As a teacher of nurses, this cries out to me to be shared, with your permission. What a heartfelt and beautiful account of your miracle! I had the chills from beginning to the end and am so happy that you have your beautiful daughter... there is no greater bond. Your perspective is essential for us as compassionate nurses to remember, as we share our hearts with you and your babies more than you may even know. Voted UP & UABI, mar.
Melovy,
I am so thrilled to read your feedback. I got the feeling that your nurses were as beautiful to you as the nurses I teach are... I am sharing this with many of my students, along with your beautiful comments.
So, Carey, Joan, Selva, Priscilla,Courtney, Jackie and EVERYONE ELSE who works with other patient populations in an equally compassionate/ giving manner, this is ALL for YOU....... thanks, mar!
Oh my, I've got tears in my eyes. Am so glad this is being passed forward to nurses who do need this kind of information and feedback. It will help them become even more compassionate and understanding.
Melovy, am so glad to hear you are inspired to write a hub about some of the nurses who took care of you and your prescious baby.
Marcoujor, May God bless you and all your students so that they can go forward into the difficult but rewarding profession of nursing with compassion in their hearts, knowing that even the small things they do on a daily basis can make a difference in the lives of those they care for.
how moving....how touching.....how emotional
It brought tears to my eyes! Thanks for sharing your special story. One never knows when those little buggers are going to arrive-seems some are more eager than others. So happy to read that all ended well.

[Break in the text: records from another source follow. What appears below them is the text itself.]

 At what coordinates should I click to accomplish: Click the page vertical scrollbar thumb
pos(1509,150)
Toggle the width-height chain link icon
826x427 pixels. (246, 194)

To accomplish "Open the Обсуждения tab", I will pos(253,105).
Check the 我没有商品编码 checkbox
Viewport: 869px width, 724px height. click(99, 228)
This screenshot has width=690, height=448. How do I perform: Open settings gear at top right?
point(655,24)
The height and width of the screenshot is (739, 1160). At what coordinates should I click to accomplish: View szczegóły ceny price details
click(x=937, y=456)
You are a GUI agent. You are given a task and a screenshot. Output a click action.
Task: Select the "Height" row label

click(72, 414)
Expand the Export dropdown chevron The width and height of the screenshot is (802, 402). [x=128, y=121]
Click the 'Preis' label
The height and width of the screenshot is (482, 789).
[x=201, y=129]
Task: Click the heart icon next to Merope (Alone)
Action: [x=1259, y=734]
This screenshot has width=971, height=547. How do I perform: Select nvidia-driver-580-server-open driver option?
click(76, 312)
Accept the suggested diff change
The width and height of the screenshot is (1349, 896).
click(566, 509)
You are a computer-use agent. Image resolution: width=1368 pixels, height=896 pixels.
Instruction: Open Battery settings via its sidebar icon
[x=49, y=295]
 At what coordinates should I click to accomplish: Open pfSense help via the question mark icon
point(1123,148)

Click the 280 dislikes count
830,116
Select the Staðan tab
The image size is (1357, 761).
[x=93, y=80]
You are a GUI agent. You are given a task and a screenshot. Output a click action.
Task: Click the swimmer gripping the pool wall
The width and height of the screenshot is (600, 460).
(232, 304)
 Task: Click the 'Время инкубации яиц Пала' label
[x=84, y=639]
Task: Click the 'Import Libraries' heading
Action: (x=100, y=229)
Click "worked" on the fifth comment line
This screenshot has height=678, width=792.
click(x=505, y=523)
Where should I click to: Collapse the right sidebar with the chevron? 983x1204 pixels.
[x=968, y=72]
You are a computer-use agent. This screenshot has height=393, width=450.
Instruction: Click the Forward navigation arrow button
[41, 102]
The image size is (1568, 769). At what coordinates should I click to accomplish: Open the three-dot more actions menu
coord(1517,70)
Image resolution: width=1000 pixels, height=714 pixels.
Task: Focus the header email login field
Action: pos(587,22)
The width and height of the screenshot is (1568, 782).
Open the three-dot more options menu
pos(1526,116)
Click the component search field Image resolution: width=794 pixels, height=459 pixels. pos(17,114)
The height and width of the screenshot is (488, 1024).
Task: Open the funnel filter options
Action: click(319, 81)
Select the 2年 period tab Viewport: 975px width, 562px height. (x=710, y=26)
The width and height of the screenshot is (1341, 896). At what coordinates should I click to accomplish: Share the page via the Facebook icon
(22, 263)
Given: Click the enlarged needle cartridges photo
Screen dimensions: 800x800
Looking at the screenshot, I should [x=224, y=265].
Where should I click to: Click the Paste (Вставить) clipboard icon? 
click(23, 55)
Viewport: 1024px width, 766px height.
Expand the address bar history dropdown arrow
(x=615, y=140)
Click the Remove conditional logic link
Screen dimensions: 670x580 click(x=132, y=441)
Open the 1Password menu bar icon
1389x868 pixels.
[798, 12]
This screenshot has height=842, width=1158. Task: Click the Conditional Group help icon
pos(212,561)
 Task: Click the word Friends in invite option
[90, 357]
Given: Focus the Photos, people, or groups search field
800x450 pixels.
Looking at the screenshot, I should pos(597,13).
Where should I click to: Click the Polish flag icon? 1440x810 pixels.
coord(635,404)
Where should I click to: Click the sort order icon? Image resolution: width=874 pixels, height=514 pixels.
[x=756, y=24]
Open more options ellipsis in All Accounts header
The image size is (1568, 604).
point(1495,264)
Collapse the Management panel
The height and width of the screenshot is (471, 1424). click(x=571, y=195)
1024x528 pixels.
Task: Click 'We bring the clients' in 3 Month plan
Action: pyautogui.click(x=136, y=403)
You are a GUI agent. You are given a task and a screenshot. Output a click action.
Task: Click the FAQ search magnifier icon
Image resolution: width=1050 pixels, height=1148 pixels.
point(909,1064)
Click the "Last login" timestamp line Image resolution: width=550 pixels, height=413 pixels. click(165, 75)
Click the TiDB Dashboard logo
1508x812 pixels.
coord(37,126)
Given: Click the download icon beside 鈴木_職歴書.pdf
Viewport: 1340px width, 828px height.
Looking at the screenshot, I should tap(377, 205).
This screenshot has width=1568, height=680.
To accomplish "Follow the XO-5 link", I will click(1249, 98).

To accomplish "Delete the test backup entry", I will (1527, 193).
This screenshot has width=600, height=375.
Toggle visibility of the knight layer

Sometimes the premies are the ones that end up the strongest and loudest as they grow up! Take care and glad to see you've joined the Hubpages community! Welcome.
Melovy, this real life account is so touching.It's heartening to read that your daughter is hale and hearty now and that is all that matters. I wish and pray she stays healthy and blossoms into a lovely woman who admires and adores you, for all that you went through, to bring her up.
Welcome to hubpages.
So glad your story continues as it does. Childbirth totally engulfs our lives and when we are faced with additional fears, it is at time overwhelming. Three times I have faced uncertainty surrounding birth. One time was my own daughter, the second and third have been with my grandsons.
To say I know how you feel now that you have traveled through the difficulty would be wrong for I cannot say that. I can say, I admire your willingness to share this personal, fearful time. Blessings to you and your daughter as each day unfolds.
Absolutely, MeLovy....my eldest grandson has defied all odds and continues to be on the planet; my baby grandson is doing very well...as with each of us, every day my daughter is on the planet is a gift...she has been told by doctors she should not still be here...but defying all odds she is....and yes, o, those nurses are a wondrous thing...I will keep reading to hear more....
What a beautiful, touching article. I pray that both of your children experience happy, healthy futures.
I did kangaroo care with my boys and loved it! Thanks for thr great hub!
Lovely hub. You had me in tears at the end! Kangaroo care is amazing, and so vital. My cousin did it with her premature twins, born at 29 weeks. They are 5 and both doing fine now. Glad to hear your daughter is too.



















Spirit Whisperer Level 6 Commenter 11 months ago
This is a great hub and it held me captive all the way to the end. One of my daughters was premature but she has grown into a beautiful healthy young woman She also had a bad case of cradle cap and my wife had to stain hospital with her while that was treated. It came right down over her eyes. My wife treats many women during pregnancy and prepares them for labour pain free childbirth. She writes under the name Sister Mary. She has written about her own personal experiences and the work she does to help. Thank you.